# [ROWS]
####
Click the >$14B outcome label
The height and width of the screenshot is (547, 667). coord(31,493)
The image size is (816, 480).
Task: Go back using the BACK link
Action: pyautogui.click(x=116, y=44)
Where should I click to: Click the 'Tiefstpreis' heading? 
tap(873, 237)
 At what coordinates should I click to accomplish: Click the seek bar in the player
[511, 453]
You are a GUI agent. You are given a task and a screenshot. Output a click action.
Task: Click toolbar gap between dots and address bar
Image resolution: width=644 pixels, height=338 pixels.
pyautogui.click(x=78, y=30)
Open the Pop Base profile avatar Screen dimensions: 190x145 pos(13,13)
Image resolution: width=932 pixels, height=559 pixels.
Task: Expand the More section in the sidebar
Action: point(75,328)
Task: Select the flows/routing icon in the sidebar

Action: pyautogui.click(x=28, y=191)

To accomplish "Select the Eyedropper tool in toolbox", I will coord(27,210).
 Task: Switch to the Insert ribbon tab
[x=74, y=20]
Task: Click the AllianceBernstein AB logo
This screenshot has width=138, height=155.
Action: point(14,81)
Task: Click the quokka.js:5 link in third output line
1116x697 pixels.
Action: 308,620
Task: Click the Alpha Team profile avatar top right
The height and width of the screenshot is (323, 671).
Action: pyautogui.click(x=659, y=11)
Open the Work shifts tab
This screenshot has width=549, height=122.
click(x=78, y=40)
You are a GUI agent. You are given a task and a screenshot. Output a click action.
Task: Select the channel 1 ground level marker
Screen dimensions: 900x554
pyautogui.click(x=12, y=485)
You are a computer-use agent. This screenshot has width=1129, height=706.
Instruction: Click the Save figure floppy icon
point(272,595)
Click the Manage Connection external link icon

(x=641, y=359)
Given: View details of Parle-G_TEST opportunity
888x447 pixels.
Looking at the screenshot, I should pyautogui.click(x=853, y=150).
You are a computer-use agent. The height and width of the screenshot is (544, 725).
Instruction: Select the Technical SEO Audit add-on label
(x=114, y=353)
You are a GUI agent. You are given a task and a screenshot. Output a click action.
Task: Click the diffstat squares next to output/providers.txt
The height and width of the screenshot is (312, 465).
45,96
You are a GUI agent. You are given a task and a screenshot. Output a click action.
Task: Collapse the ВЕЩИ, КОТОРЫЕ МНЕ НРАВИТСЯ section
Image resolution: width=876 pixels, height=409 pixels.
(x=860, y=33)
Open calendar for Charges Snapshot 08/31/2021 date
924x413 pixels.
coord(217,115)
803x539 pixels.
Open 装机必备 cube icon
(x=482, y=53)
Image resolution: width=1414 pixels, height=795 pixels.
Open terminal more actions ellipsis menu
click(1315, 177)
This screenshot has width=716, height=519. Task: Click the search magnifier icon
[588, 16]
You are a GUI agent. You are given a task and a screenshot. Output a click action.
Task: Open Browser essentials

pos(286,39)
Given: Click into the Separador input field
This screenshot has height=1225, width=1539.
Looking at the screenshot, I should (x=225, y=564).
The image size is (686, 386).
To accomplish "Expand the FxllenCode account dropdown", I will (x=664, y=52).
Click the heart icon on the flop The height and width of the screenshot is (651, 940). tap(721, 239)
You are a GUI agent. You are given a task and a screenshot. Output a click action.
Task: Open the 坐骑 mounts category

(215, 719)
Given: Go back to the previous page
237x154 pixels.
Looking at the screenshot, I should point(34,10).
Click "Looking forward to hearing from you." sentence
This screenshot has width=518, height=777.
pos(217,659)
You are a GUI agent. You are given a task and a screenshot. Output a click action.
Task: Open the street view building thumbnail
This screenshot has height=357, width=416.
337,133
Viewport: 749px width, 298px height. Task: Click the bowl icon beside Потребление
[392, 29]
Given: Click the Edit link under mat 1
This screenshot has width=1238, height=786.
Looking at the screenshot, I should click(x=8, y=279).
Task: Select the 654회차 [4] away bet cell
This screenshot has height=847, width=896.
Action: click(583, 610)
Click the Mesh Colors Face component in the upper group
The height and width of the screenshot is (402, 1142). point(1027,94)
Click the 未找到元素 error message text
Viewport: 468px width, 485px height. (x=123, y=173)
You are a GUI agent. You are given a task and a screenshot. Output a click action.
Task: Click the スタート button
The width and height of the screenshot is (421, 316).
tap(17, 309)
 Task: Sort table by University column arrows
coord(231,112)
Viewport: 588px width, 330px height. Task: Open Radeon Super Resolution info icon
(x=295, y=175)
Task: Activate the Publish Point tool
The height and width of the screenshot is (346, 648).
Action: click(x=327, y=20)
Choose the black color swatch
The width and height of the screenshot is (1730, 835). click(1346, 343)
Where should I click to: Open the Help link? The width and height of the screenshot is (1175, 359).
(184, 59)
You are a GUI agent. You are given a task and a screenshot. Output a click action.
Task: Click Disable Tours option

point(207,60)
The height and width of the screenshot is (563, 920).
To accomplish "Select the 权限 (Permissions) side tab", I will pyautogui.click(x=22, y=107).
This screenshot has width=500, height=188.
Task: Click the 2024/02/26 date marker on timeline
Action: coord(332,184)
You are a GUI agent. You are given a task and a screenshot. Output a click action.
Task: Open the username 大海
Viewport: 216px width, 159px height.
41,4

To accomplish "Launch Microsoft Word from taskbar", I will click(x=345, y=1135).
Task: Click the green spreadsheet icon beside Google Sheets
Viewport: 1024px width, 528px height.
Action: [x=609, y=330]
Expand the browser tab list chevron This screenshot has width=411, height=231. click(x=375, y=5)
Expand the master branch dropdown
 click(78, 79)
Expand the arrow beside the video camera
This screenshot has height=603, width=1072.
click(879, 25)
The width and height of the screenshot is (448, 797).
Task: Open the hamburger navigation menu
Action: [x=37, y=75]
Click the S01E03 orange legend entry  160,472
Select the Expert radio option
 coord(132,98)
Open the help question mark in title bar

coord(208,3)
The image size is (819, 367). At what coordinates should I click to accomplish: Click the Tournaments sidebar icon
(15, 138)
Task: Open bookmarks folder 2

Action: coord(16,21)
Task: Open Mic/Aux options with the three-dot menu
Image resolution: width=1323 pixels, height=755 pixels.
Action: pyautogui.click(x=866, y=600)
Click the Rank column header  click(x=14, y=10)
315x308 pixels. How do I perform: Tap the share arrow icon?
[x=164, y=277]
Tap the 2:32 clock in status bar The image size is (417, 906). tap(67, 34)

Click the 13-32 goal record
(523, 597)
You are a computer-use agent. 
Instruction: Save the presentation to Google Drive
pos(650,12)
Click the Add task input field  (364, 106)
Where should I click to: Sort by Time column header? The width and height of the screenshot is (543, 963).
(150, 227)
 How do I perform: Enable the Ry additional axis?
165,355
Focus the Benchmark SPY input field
####
# [WHAT IS BEING ASKED]
Can you turn all of the rows above into a JSON list of strings, with one string per line and blank lines left out?

# [REPLY]
[
  "Click the >$14B outcome label",
  "The height and width of the screenshot is (547, 667). coord(31,493)",
  "The image size is (816, 480).",
  "Task: Go back using the BACK link",
  "Action: pyautogui.click(x=116, y=44)",
  "Where should I click to: Click the 'Tiefstpreis' heading? ",
  "tap(873, 237)",
  " At what coordinates should I click to accomplish: Click the seek bar in the player",
  "[511, 453]",
  "You are a GUI agent. You are given a task and a screenshot. Output a click action.",
  "Task: Click toolbar gap between dots and address bar",
  "Image resolution: width=644 pixels, height=338 pixels.",
  "pyautogui.click(x=78, y=30)",
  "Open the Pop Base profile avatar Screen dimensions: 190x145 pos(13,13)",
  "Image resolution: width=932 pixels, height=559 pixels.",
  "Task: Expand the More section in the sidebar",
  "Action: point(75,328)",
  "Task: Select the flows/routing icon in the sidebar",
  "Action: pyautogui.click(x=28, y=191)",
  "To accomplish \"Select the Eyedropper tool in toolbox\", I will coord(27,210).",
  " Task: Switch to the Insert ribbon tab",
  "[x=74, y=20]",
  "Task: Click the AllianceBernstein AB logo",
  "This screenshot has width=138, height=155.",
  "Action: point(14,81)",
  "Task: Click the quokka.js:5 link in third output line",
  "1116x697 pixels.",
  "Action: 308,620",
  "Task: Click the Alpha Team profile avatar top right",
  "The height and width of the screenshot is (323, 671).",
  "Action: pyautogui.click(x=659, y=11)",
  "Open the Work shifts tab",
  "This screenshot has width=549, height=122.",
  "click(x=78, y=40)",
  "You are a GUI agent. You are given a task and a screenshot. Output a click action.",
  "Task: Select the channel 1 ground level marker",
  "Screen dimensions: 900x554",
  "pyautogui.click(x=12, y=485)",
  "You are a computer-use agent. This screenshot has width=1129, height=706.",
  "Instruction: Click the Save figure floppy icon",
  "point(272,595)",
  "Click the Manage Connection external link icon",
  "(x=641, y=359)",
  "Given: View details of Parle-G_TEST opportunity",
  "888x447 pixels.",
  "Looking at the screenshot, I should pyautogui.click(x=853, y=150).",
  "You are a computer-use agent. The height and width of the screenshot is (544, 725).",
  "Instruction: Select the Technical SEO Audit add-on label",
  "(x=114, y=353)",
  "You are a GUI agent. You are given a task and a screenshot. Output a click action.",
  "Task: Click the diffstat squares next to output/providers.txt",
  "The height and width of the screenshot is (312, 465).",
  "45,96",
  "You are a GUI agent. You are given a task and a screenshot. Output a click action.",
  "Task: Collapse the ВЕЩИ, КОТОРЫЕ МНЕ НРАВИТСЯ section",
  "Image resolution: width=876 pixels, height=409 pixels.",
  "(x=860, y=33)",
  "Open calendar for Charges Snapshot 08/31/2021 date",
  "924x413 pixels.",
  "coord(217,115)",
  "803x539 pixels.",
  "Open 装机必备 cube icon",
  "(x=482, y=53)",
  "Image resolution: width=1414 pixels, height=795 pixels.",
  "Open terminal more actions ellipsis menu",
  "click(1315, 177)",
  "This screenshot has width=716, height=519. Task: Click the search magnifier icon",
  "[588, 16]",
  "You are a GUI agent. You are given a task and a screenshot. Output a click action.",
  "Task: Open Browser essentials",
  "pos(286,39)",
  "Given: Click into the Separador input field",
  "This screenshot has height=1225, width=1539.",
  "Looking at the screenshot, I should (x=225, y=564).",
  "The image size is (686, 386).",
  "To accomplish \"Expand the FxllenCode account dropdown\", I will (x=664, y=52).",
  "Click the heart icon on the flop The height and width of the screenshot is (651, 940). tap(721, 239)",
  "You are a GUI agent. You are given a task and a screenshot. Output a click action.",
  "Task: Open the 坐骑 mounts category",
  "(215, 719)",
  "Given: Go back to the previous page",
  "237x154 pixels.",
  "Looking at the screenshot, I should point(34,10).",
  "Click \"Looking forward to hearing from you.\" sentence",
  "This screenshot has width=518, height=777.",
  "pos(217,659)",
  "You are a GUI agent. You are given a task and a screenshot. Output a click action.",
  "Task: Open the street view building thumbnail",
  "This screenshot has height=357, width=416.",
  "337,133",
  "Viewport: 749px width, 298px height. Task: Click the bowl icon beside Потребление",
  "[392, 29]",
  "Given: Click the Edit link under mat 1",
  "This screenshot has width=1238, height=786.",
  "Looking at the screenshot, I should click(x=8, y=279).",
  "Task: Select the 654회차 [4] away bet cell",
  "This screenshot has height=847, width=896.",
  "Action: click(583, 610)",
  "Click the Mesh Colors Face component in the upper group",
  "The height and width of the screenshot is (402, 1142). point(1027,94)",
  "Click the 未找到元素 error message text",
  "Viewport: 468px width, 485px height. (x=123, y=173)",
  "You are a GUI agent. You are given a task and a screenshot. Output a click action.",
  "Task: Click the スタート button",
  "The width and height of the screenshot is (421, 316).",
  "tap(17, 309)",
  " Task: Sort table by University column arrows",
  "coord(231,112)",
  "Viewport: 588px width, 330px height. Task: Open Radeon Super Resolution info icon",
  "(x=295, y=175)",
  "Task: Activate the Publish Point tool",
  "The height and width of the screenshot is (346, 648).",
  "Action: click(x=327, y=20)",
  "Choose the black color swatch",
  "The width and height of the screenshot is (1730, 835). click(1346, 343)",
  "Where should I click to: Open the Help link? The width and height of the screenshot is (1175, 359).",
  "(184, 59)",
  "You are a GUI agent. You are given a task and a screenshot. Output a click action.",
  "Task: Click Disable Tours option",
  "point(207,60)",
  "The height and width of the screenshot is (563, 920).",
  "To accomplish \"Select the 权限 (Permissions) side tab\", I will pyautogui.click(x=22, y=107).",
  "This screenshot has width=500, height=188.",
  "Task: Click the 2024/02/26 date marker on timeline",
  "Action: coord(332,184)",
  "You are a GUI agent. You are given a task and a screenshot. Output a click action.",
  "Task: Open the username 大海",
  "Viewport: 216px width, 159px height.",
  "41,4",
  "To accomplish \"Launch Microsoft Word from taskbar\", I will click(x=345, y=1135).",
  "Task: Click the green spreadsheet icon beside Google Sheets",
  "Viewport: 1024px width, 528px height.",
  "Action: [x=609, y=330]",
  "Expand the browser tab list chevron This screenshot has width=411, height=231. click(x=375, y=5)",
  "Expand the master branch dropdown",
  " click(78, 79)",
  "Expand the arrow beside the video camera",
  "This screenshot has height=603, width=1072.",
  "click(879, 25)",
  "The width and height of the screenshot is (448, 797).",
  "Task: Open the hamburger navigation menu",
  "Action: [x=37, y=75]",
  "Click the S01E03 orange legend entry  160,472",
  "Select the Expert radio option",
  " coord(132,98)",
  "Open the help question mark in title bar",
  "coord(208,3)",
  "The image size is (819, 367). At what coordinates should I click to accomplish: Click the Tournaments sidebar icon",
  "(15, 138)",
  "Task: Open bookmarks folder 2",
  "Action: coord(16,21)",
  "Task: Open Mic/Aux options with the three-dot menu",
  "Image resolution: width=1323 pixels, height=755 pixels.",
  "Action: pyautogui.click(x=866, y=600)",
  "Click the Rank column header  click(x=14, y=10)",
  "315x308 pixels. How do I perform: Tap the share arrow icon?",
  "[x=164, y=277]",
  "Tap the 2:32 clock in status bar The image size is (417, 906). tap(67, 34)",
  "Click the 13-32 goal record",
  "(523, 597)",
  "You are a computer-use agent. ",
  "Instruction: Save the presentation to Google Drive",
  "pos(650,12)",
  "Click the Add task input field  (364, 106)",
  "Where should I click to: Sort by Time column header? The width and height of the screenshot is (543, 963).",
  "(150, 227)",
  " How do I perform: Enable the Ry additional axis?",
  "165,355",
  "Focus the Benchmark SPY input field"
]